We spend a lot of time waiting for some data preparation task to finish —the destiny of data scientists, you would say. Well, we can speed things up. Here are two techniques that will come handy: memory mapped files and multithreading.
The data
I had recently to extract terms and term frequencies from the Google Books Ngram corpus and found myself wondering if there are ways to speed up the task. The corpus consists of twenty-six files totalling 24GB of data. Each of the files I was interested in contains a term and other meta data, tab separated. The brute force approach of reading these files as pandas data frames was … slow. Since we wanted only the unique terms and their match counts, I thought I would try to make it faster :-)
Memory mapped files
This technique is not new. It has been around for a long time and originated in Unix (before Linux!). Briefly, mmap
bypasses the usual I/O buffering by loading the contents of a file into pages of memory. This works very well for computers with large memory footprints. That’s mostly OK with today’s desktops and laptops where having 32GB of memory is not anymore in the esoteric department. The Python library mimics most of the Unix functionality and offers a handy readline()

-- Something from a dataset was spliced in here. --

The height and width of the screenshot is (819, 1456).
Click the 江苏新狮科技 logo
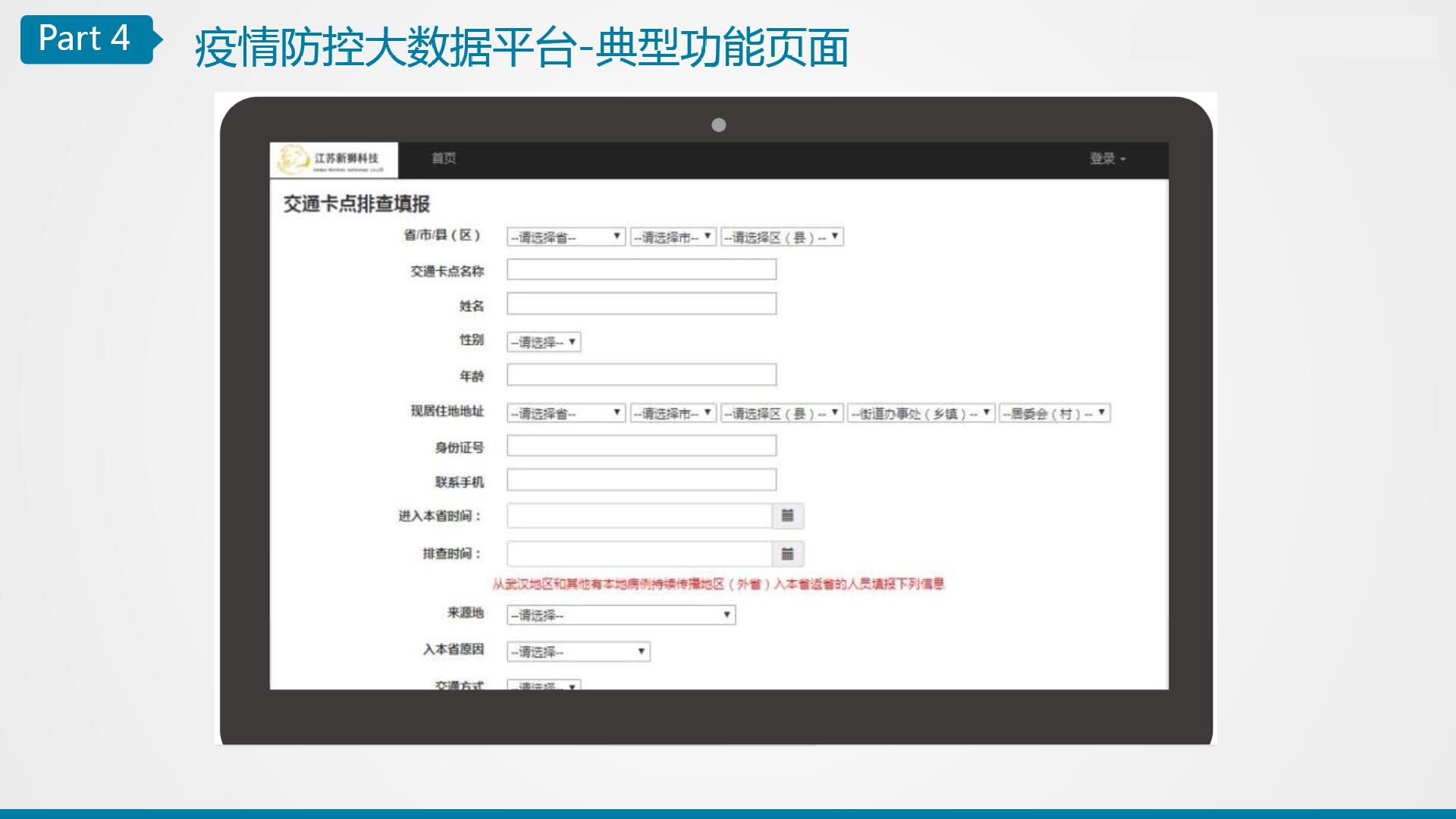click(334, 159)
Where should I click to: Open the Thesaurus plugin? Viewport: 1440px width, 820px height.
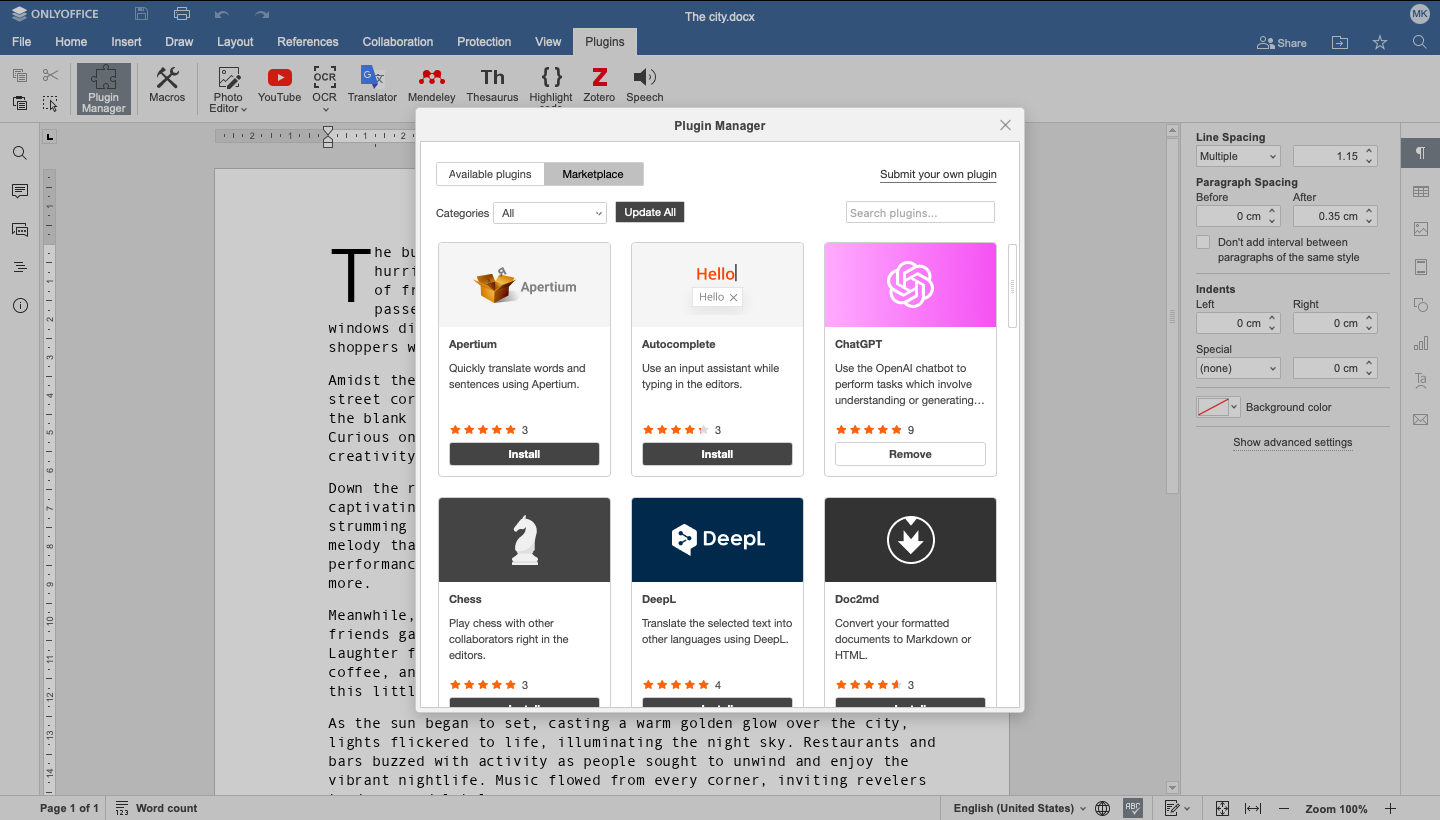[x=492, y=85]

function to extract the bytes one line at a time.
# map the entire file into memory
mm = mmap.mmap(fp.fileno(), 0)# iterate over the block, until next newline
for line in iter(mm.readline, b""):
# convert the bytes to a utf-8 string and split the fields
term = line.decode("utf-8").split("\t")
The fp
is a file-pointer that was previously opened with the r+b
access attribute. There you go, with this simple tweak you have made file reading twice as fast (well, the exact improvement will depend on a lot of things such as disk HW, etc).
Multithreading
The next technique that always helps in making things faster is adding parallelism. In our case, the task was I/O bound. That is a good fit for scaling-up —i.e. adding threads. You will find good discussions on when it is better to scale-out (multi-processing) on search engines.
Python3 has a great standard library for managing a pool of threads and dynamically assign tasks to them. All with an incredibly simple API.
# use as many threads as possible, default: os.cpu_count()+4
with ThreadPoolExecutor() as threads:
t_res = threads.map(process_file, files)
The default value of max_workers
for ThreadPoolExecutor
is 5 threads per CPU core (as of Python v3.8). The map()
API will receive a function to be applied to each member of a list and will run the function automatically when threads become available. Wow. That simple. In less than fifty minutes I had converted the 24GB input into a handy 75MB dataset to be analysed with pandas—voilĂ .
The complete code is on GitHub. Comments and remarks are always welcome.
PS: I added a progress bar with tqdm
for each thread. I really don’t know how they manage to avoid scrambling of the lines on the screen … It works like a charm.
UPDATE: Two years later, this came up :-)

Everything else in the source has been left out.